NASA Is So 1969 - Instablogs
NASA Is So 1969
Marco Villa , Connecticut: Jul 24 2009
Made Popular Jul 24 2009
United States :

John Kennedy set the task of going to the Moon in 1961 and little more than 8 year later NASA’s Apollo program accomplished one of the greatest fests of mankind. America’s Moon landing 40 years ago this month was breathtaking for those who witnessed it and still spellbinding for those who will forever read about it in the history books.

NASA Is So 1969
The new face of American space exploration? Photo Credit: SpaceX.com

But since the Moon landing, NASA - America’s space agency - has lost focus. Three years after the landing, the Apollo program was scrapped as the nation no longer was interested and several more Moon trips were canceled. The space agency is not useless. NASA does a lot of important scientific work. Its satellites have visited ever single planet in our solar system and countless more Moons. The Hubble space telescope and the Mars robotic landings have contributed not only to scientific inquiry but to the romantic understanding of our place in the universe. And for some even provided spiritual solace. But the agency lacked unifying initiative that would captivate the American people’s imagination for the better part of the last 40 years. And NASA needs such a goal in order to justify its huge budget to taxpayers.

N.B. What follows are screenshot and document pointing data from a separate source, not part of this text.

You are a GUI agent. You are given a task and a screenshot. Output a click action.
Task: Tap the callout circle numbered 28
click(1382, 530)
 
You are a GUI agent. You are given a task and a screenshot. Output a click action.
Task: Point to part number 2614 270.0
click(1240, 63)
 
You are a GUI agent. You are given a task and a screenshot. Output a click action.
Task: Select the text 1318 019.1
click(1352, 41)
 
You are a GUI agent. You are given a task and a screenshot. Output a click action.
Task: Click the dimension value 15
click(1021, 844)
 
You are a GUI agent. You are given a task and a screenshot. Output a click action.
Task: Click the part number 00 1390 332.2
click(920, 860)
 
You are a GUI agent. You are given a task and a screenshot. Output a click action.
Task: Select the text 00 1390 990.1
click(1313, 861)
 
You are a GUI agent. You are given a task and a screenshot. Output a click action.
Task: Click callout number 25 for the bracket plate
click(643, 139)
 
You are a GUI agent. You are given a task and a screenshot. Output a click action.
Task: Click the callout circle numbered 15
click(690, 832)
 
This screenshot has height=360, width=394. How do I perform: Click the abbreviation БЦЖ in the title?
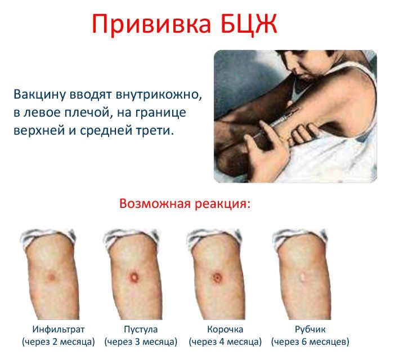click(249, 24)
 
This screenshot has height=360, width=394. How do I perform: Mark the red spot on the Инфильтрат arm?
click(52, 277)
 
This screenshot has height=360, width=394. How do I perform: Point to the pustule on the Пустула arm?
click(135, 277)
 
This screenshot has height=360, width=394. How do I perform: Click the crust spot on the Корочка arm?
click(217, 278)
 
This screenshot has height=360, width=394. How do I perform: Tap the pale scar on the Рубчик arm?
click(302, 277)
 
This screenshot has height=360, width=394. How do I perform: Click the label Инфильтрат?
click(58, 329)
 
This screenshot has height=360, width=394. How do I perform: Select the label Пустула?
click(140, 329)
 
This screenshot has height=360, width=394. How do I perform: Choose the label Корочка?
click(225, 329)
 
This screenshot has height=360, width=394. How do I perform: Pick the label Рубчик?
click(310, 329)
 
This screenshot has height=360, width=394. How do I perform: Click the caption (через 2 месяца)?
click(58, 342)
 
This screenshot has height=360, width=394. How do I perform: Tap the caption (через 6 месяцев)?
click(310, 342)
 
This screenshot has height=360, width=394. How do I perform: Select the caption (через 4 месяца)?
click(225, 342)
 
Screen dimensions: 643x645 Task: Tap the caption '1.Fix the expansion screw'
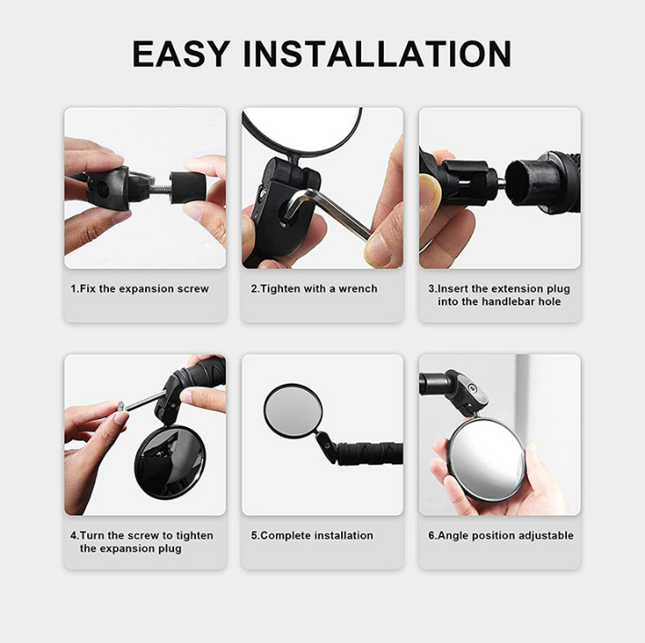pyautogui.click(x=140, y=288)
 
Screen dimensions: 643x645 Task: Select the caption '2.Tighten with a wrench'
pyautogui.click(x=314, y=288)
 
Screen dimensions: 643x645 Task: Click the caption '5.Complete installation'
pyautogui.click(x=312, y=535)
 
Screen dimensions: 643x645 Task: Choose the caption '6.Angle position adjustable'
pyautogui.click(x=501, y=535)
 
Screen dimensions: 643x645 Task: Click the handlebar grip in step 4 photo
pyautogui.click(x=203, y=374)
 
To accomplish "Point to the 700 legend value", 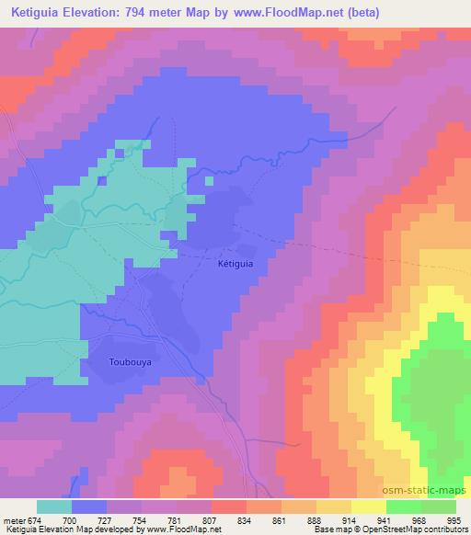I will pyautogui.click(x=70, y=519).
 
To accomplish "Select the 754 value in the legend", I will pyautogui.click(x=139, y=519).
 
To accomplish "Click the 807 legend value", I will pyautogui.click(x=211, y=519).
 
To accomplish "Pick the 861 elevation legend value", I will pyautogui.click(x=281, y=519).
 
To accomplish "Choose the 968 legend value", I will pyautogui.click(x=421, y=519).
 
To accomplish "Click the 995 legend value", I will pyautogui.click(x=455, y=519).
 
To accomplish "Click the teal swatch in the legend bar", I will pyautogui.click(x=53, y=507).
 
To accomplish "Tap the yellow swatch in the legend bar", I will pyautogui.click(x=367, y=507).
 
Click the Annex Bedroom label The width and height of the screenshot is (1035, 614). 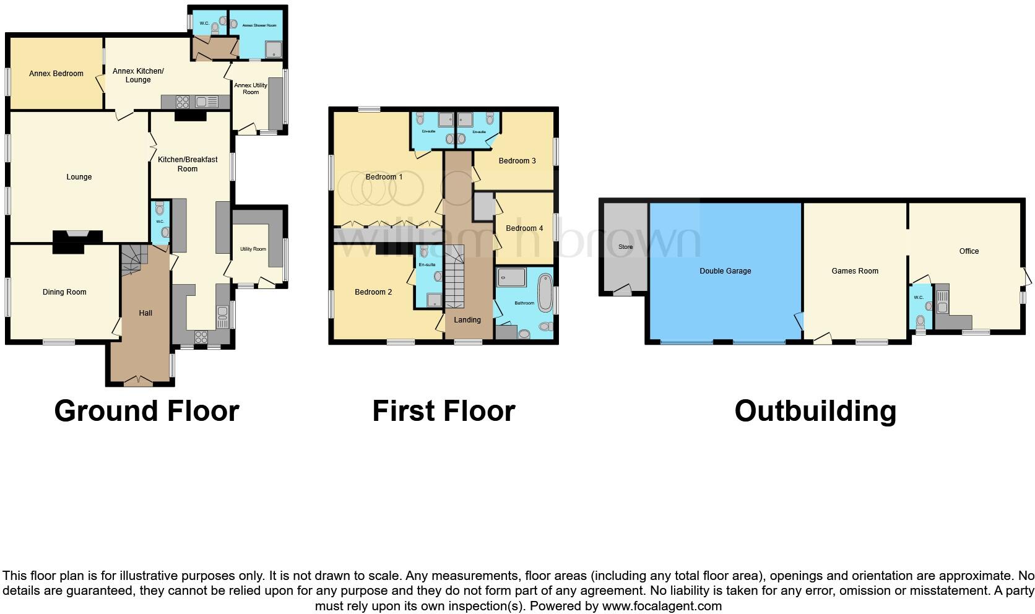coord(56,74)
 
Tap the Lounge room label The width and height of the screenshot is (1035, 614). coord(79,177)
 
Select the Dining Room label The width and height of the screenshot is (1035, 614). coord(64,292)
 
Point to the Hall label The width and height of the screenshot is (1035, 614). coord(145,313)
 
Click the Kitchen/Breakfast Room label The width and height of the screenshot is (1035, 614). coord(188,164)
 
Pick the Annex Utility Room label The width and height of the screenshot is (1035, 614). coord(251,89)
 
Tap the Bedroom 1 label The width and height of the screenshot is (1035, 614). coord(384,177)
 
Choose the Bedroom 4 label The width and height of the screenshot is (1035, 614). coord(524,228)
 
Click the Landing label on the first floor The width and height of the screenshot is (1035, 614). coord(467,320)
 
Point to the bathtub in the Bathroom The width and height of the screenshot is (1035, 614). coord(545,292)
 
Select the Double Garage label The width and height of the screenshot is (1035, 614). coord(725,271)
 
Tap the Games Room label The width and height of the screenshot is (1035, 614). coord(855,271)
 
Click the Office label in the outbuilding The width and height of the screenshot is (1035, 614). coord(969,251)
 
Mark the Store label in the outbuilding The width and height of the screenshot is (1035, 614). coord(625,247)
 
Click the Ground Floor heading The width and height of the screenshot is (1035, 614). coord(147,411)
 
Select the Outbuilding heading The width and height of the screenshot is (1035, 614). coord(815,411)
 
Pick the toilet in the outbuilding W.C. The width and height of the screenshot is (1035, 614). coord(920,321)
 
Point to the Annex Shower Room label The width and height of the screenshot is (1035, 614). coord(259,25)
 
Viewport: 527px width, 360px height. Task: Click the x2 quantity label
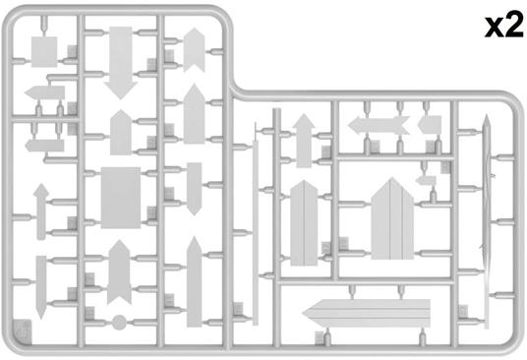coord(503,27)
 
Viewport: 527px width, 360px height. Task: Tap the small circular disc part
coord(119,323)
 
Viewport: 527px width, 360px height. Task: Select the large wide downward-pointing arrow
coord(121,62)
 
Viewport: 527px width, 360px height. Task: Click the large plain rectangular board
coord(121,198)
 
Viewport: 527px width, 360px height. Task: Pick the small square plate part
coord(44,52)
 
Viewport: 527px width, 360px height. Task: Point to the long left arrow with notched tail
coord(379,125)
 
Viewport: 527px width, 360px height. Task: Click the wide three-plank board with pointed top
coord(392,219)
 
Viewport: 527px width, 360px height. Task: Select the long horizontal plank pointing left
coord(367,313)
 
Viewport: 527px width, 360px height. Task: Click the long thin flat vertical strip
coord(256,232)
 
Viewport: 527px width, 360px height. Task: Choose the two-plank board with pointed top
coord(304,223)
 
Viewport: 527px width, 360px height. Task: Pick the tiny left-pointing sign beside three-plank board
coord(426,181)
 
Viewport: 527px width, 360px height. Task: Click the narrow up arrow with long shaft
coord(41,211)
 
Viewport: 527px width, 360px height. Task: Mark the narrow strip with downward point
coord(41,287)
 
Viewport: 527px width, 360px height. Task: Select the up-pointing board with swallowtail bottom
coord(119,272)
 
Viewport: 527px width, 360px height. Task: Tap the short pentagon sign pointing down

President Bush tired to do just that with his announcement that American should go to the Moon again by 2020 and then off to Mars. His speech was not greeted with the same fanfare of Kennedy’s. Going to Mars is certainly exciting, but President Bush did not rally the nation behind the cause and the time line of 2020 is so far off as to not merit consideration for ADD Americans in comparison to Kennedy’s “by the end of this decade” roaring call.

NASA needs to do more to inspire the American people, but it has thus far failed. If America could go to the Moon in the 1960s in 8 years, why should it take double that time for a second trip around given all the technology we have now [Bush’s speech was in 2004]? Further, NASA’s new space rockets have been dismissed as “Apollo on steriods” because instead of being the work of 21st century innovation the new rockets are more buffed up relics of the past. NASA needs rockets that evoke the word “awesome” in young boys and it needs to create a time line that is within the planning frame of an average America.

But while NASA is lacking, America’s space industry is not entirely boring. The private sector is thriving:

United Launch Alliance, a joint venture of Lockheed Martin and Boeing, is to use modified versions of their existing Delta 4 and Atlas 5 rockets both to go to the moon and to resupply the space station, but at lower cost. And if Ares is cancelled another winner may be SpaceX, a small Californian firm that is building a series of rockets called Falcon. These will be able to fly cargo to the International Space Station—and, if all goes well in the future, people.

SpaceX differs from Lockheed and Boeing in that Falcon is a speculative venture rather than having been commissioned (as Delta and Atlas were) by the government. Many see this sort of true private enterprise, rather than the taxpayer-assisted sort, as the way forward in space.

Private industry may have replaced for good the zeal, determination, innovation and vision that NASA once embodied. Or better still, it may force NASA to compete for the first time by ending its monopoly. Good old American-style capitalism may be exactly what is needed for Houston.